What are the chances for any person to get anybody? It is simple now.

nn <- 6

pp <- randtoolbox::permut(nn)

for(i in 1:(nn-1)) pp<- pp[!(pp[,i]==i),]

la <- lapply(1:(nn-1),function(x) 1/rowSums(pp[,x:nn]!=x))

prob <- Reduce('*',la)

sapply(1:nn,function(x) xtabs(prob ~ factor(pp[,x],levels=1:nn)))

[,1] [,2] [,3] [,4] [,5] [,6]

1 0.0 0.24 0.2250000 0.2083333 0.1875000 0.1391667

2 0.2 0.00 0.2375000 0.2194444 0.1972222 0.1458333

3 0.2 0.19 0.0000000 0.2388889 0.2138889 0.1572222

4 0.2 0.19 0.1791667 0.0000000 0.2500000 0.1808333

5 0.2 0.19 0.1791667 0.1666667 0.0000000 0.2641667

6 0.2 0.19 0.1791667 0.1666667 0.1513889 0.1127778

The persons are columns, the rows are presents. Obviously 0 on the diagonal, except the last person. Closer to the last person, the chances get more unequal.

#### Conclusion

Don't do this. Get everybody to draw, then determine if a redraw is needed.

I'm not sure this works, since most of the trees are discarded when someone in [1:(j-1)] picks his own name. Next: if person[j-1] draws his own name, then he re-draws, and person[j] is guaranteed NOT to draw his own name. So I'm not convinced your comment on the reddit sim is correct.

ReplyDeleteAnd finally, I'm assuming your "Conclusion" is a joke, as it clearly violates the problem definition.

This comment has been removed by the author.

DeleteI am not sure I understand what you are saying. How does a redraw by person j-1 change the probability for person j? If person j-1 draws j-1, returns the name, then draws i, how is that different from drawing i at once?

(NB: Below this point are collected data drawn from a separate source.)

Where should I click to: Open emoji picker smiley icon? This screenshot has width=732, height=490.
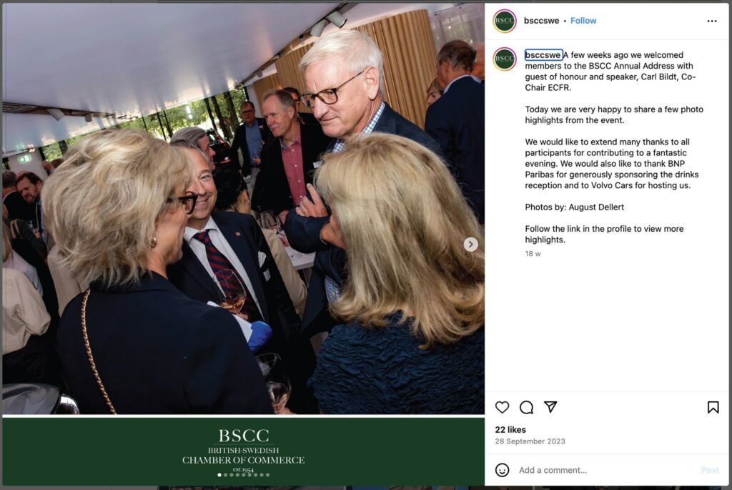click(503, 470)
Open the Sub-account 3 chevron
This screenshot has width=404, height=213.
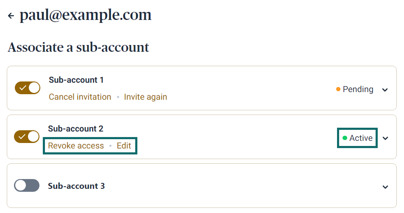[385, 187]
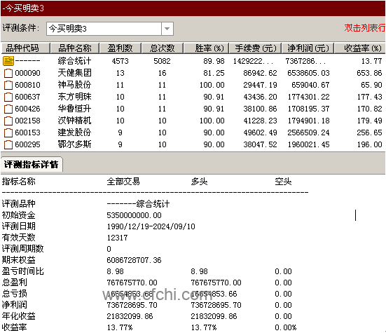Sort by the 胜率(%) column header
Viewport: 386px width, 333px height.
point(206,48)
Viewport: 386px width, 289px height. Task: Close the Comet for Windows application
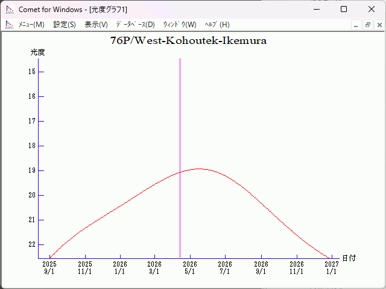click(372, 9)
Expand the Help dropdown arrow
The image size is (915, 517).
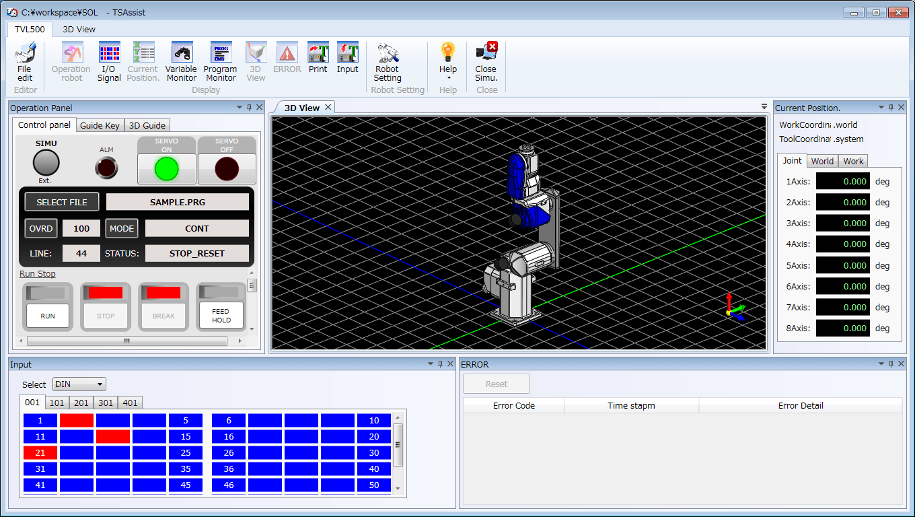click(x=447, y=79)
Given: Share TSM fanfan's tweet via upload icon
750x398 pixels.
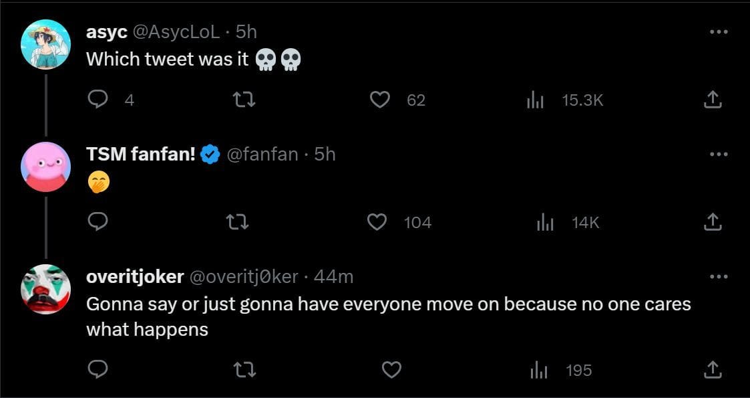Looking at the screenshot, I should click(x=713, y=222).
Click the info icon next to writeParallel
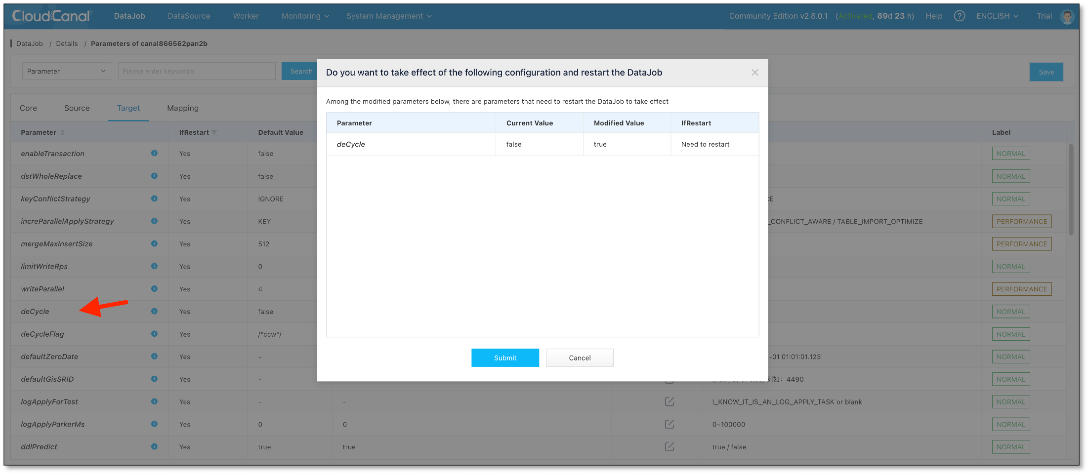 154,288
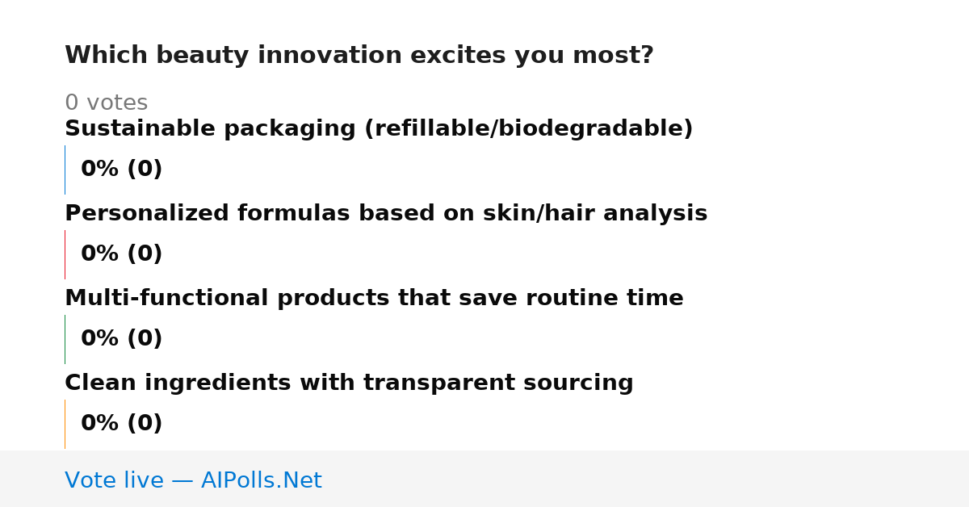Click the blue Sustainable packaging result bar
Image resolution: width=969 pixels, height=507 pixels.
(x=65, y=170)
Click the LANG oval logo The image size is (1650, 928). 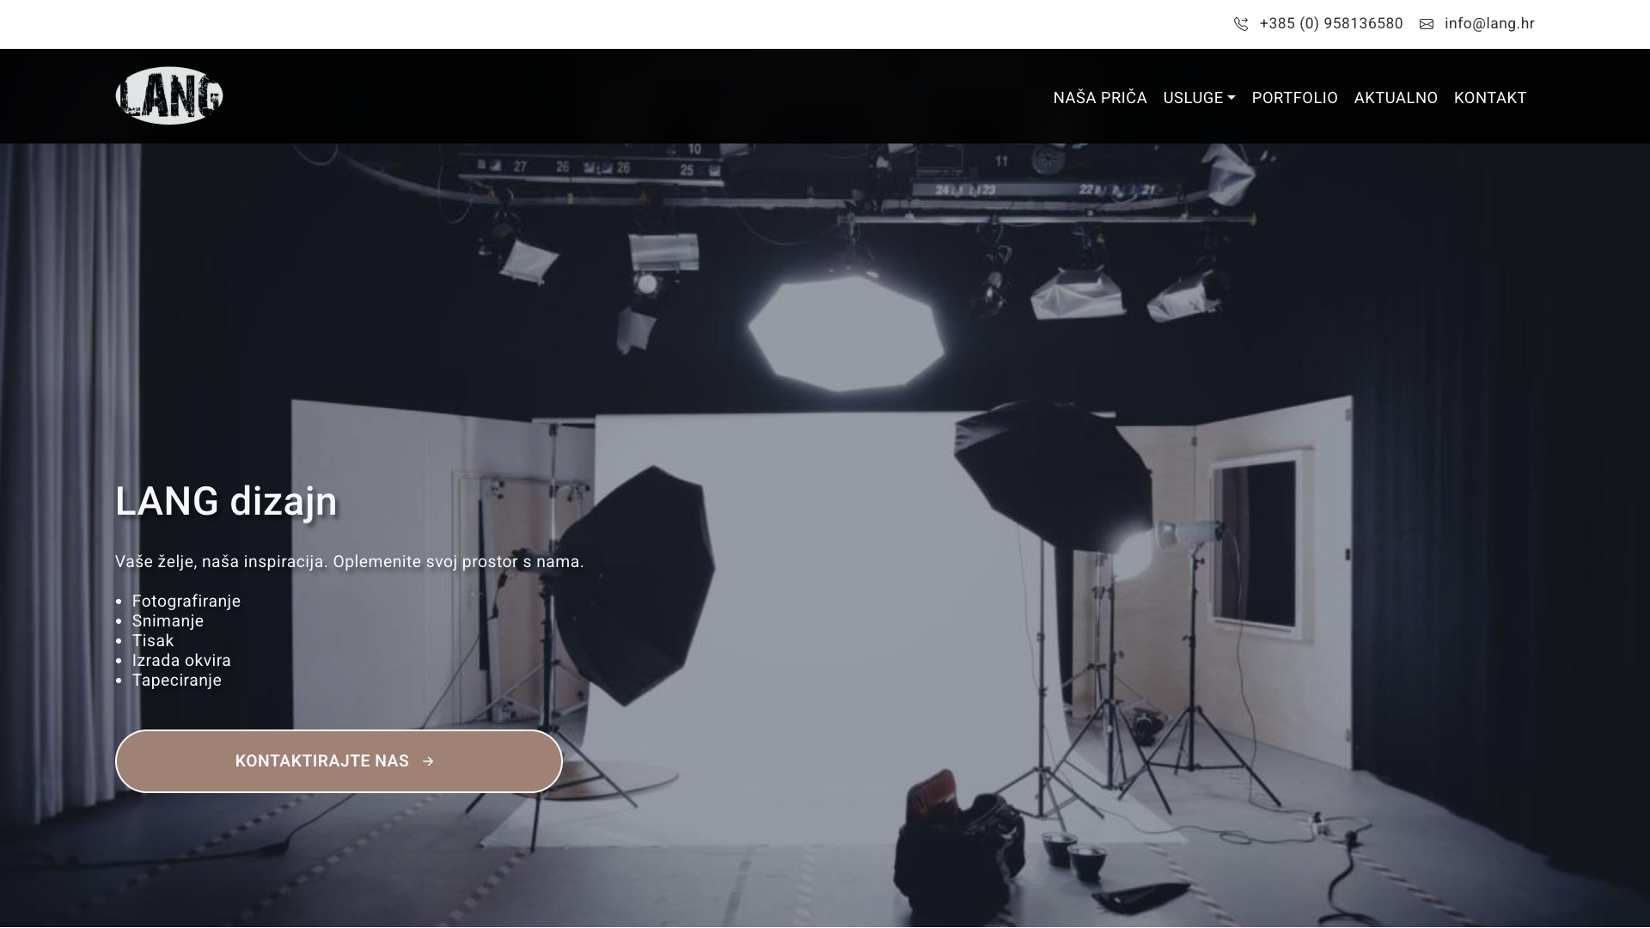169,95
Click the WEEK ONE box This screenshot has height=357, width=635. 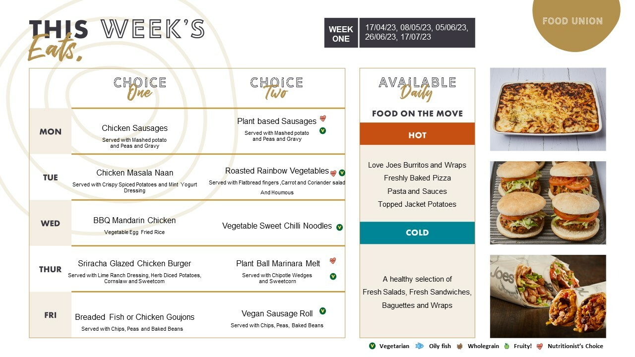pos(341,33)
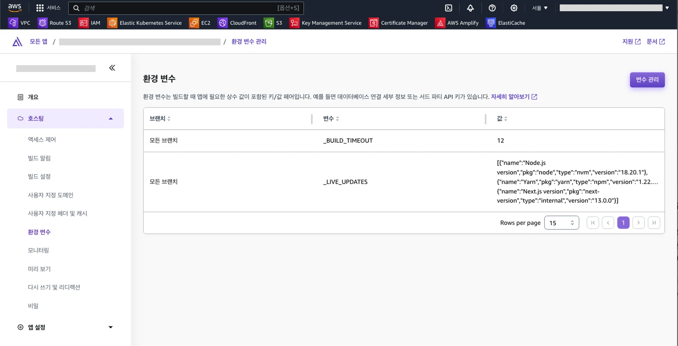Screen dimensions: 678x346
Task: Go to next page in pagination
Action: click(x=638, y=223)
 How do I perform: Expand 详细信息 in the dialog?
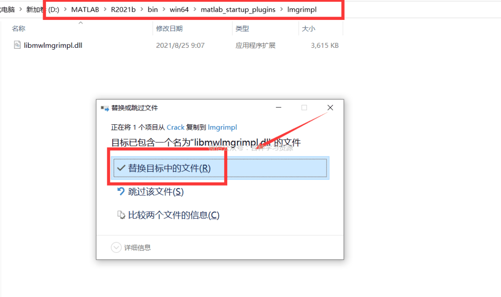click(x=116, y=248)
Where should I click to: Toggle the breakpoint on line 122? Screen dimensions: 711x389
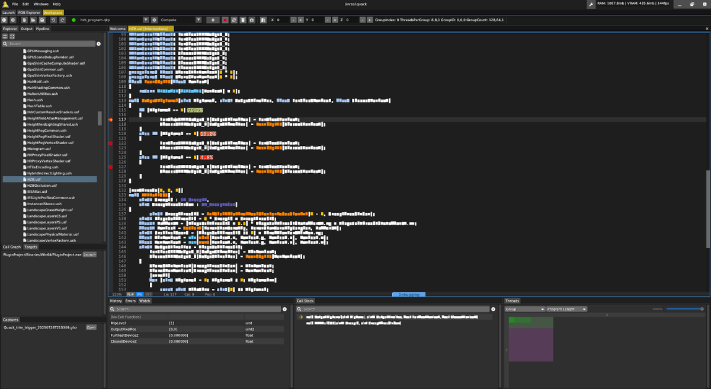pos(110,142)
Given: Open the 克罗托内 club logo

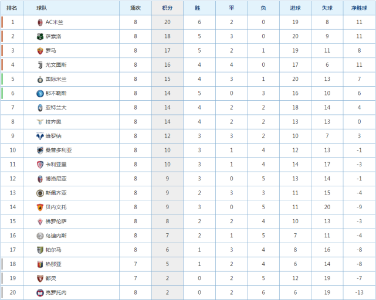Looking at the screenshot, I should tap(40, 292).
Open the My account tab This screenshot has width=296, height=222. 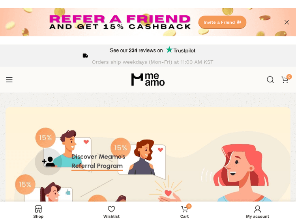tap(257, 212)
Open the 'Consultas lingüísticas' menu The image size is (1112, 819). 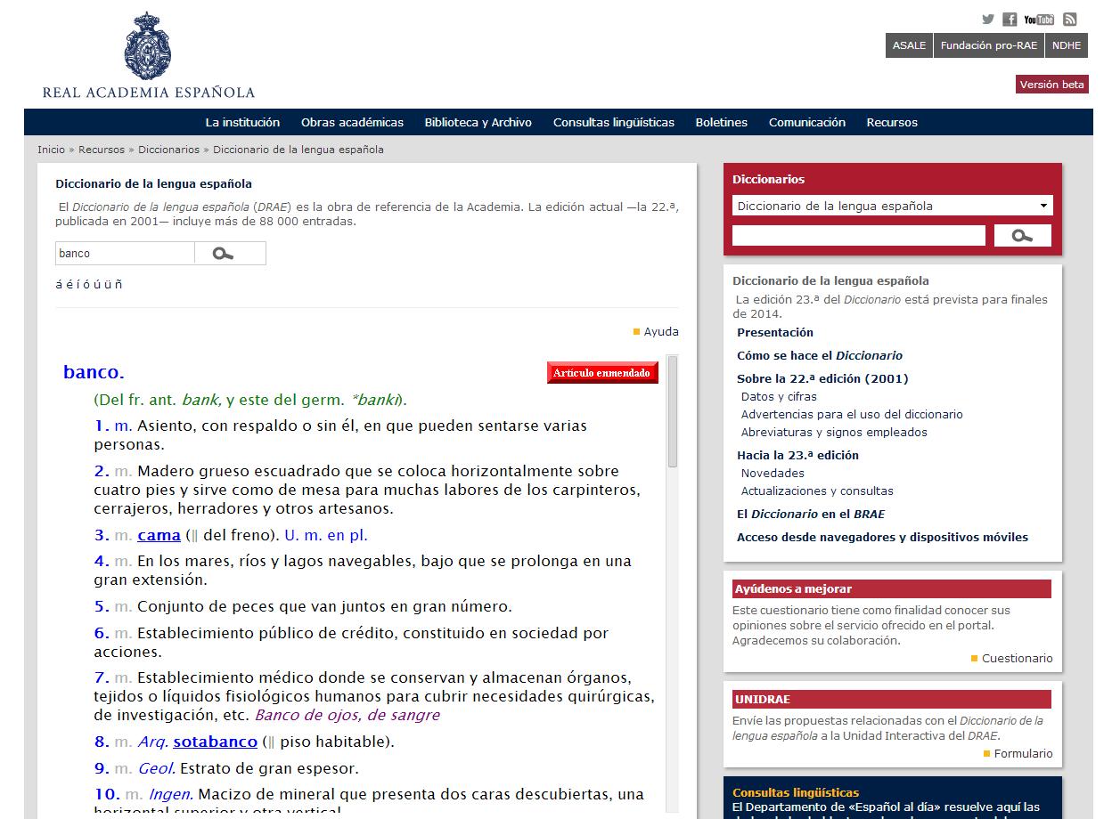(613, 123)
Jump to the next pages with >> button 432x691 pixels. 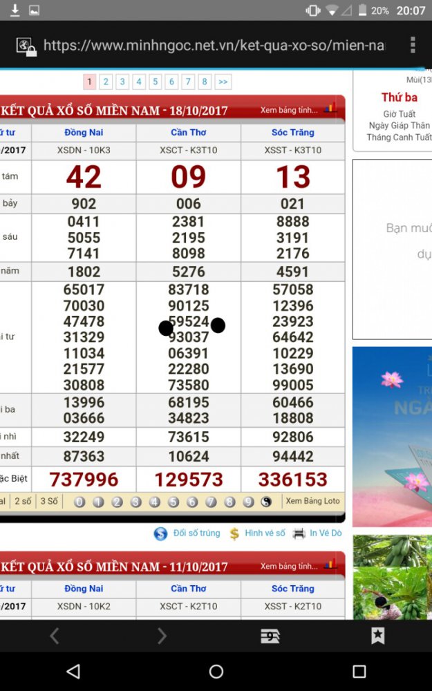[x=223, y=82]
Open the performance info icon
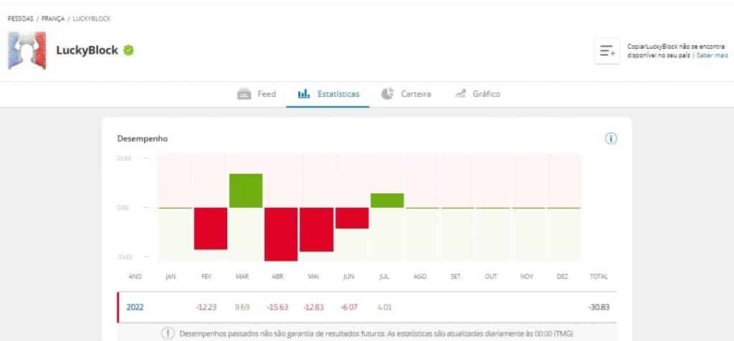Image resolution: width=734 pixels, height=341 pixels. 611,138
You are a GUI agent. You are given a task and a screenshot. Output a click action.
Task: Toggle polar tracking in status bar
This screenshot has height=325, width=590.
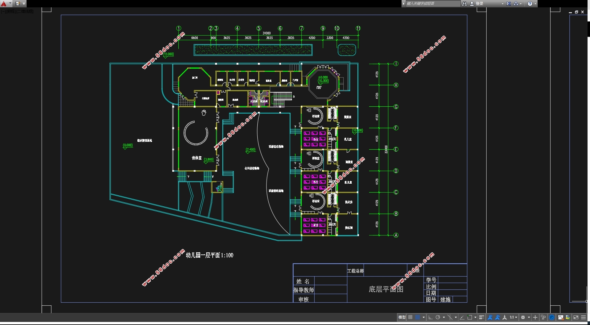pyautogui.click(x=438, y=317)
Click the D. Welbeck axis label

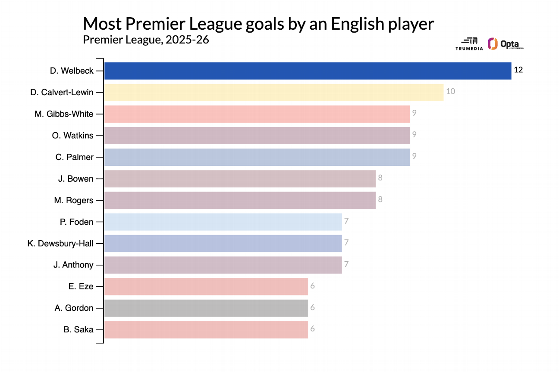72,71
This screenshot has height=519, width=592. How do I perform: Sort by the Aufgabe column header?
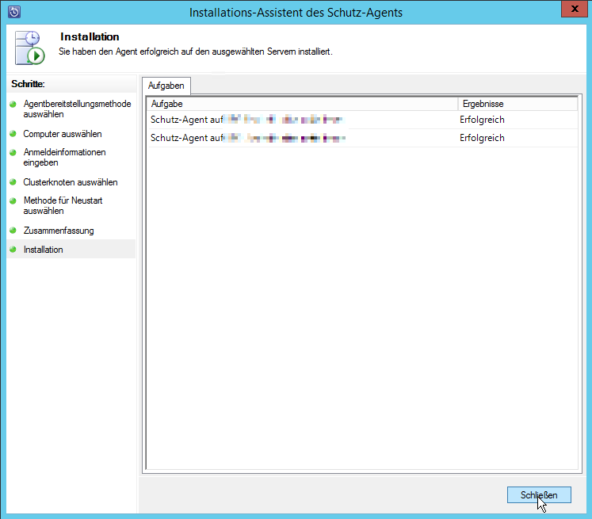pos(301,104)
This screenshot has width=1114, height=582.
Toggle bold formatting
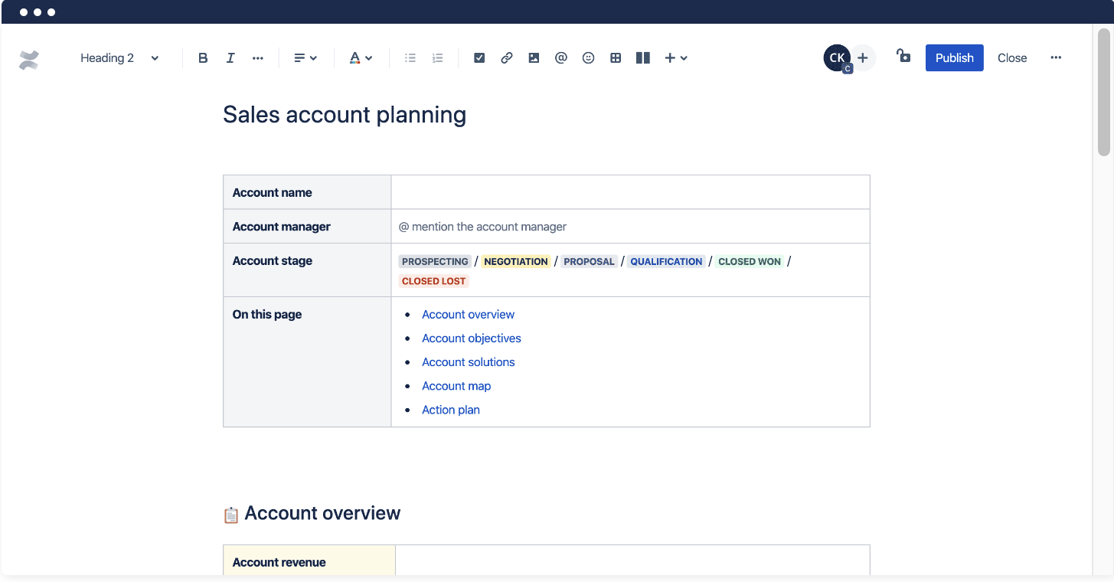(x=202, y=57)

DeleteThe reddit sim is incorrect. For the n-1 th person it can draw him/herself. This happens if the n-1th person has only n and n-1. In that case the n-1 th person gets sample(n,1). This can be anything from 1 to n. n-1 would be a violation of the rules. n would be ok. Anything else will get somebody a second present and the nth person the choice sample(n-1,1). Subsequently persons n+1 and maybe n+2 havve to buy presents.

The wording, as in all probability puzzles, is critical. You wrote, "...and re-picking if they pick out their own name...." . This means that the probability of persons 1 thru (n-1) is irrelevant, since they will re-pick until they get NOT(their_own_name). So all that matters is the probability that people (1) thru (n-2) do not pick name(n). If that's what you were saying, then I apologize for not following your argument correctly. I have noticed that various puzzle websites word this problem differently, e.g. "each person draws a name [no replacement]. What is the chance that nobody has his own name" , and other variants.

DeleteI think that's what I meant. English is a bit too sloppy to use exactly. Besides, it is a foreign language for me, I might have missed a nuance.

ReplyDeleteNow I am wondering how the alternative might work out. If person x draws own name then everybody returns the names and it starts at person 1 again.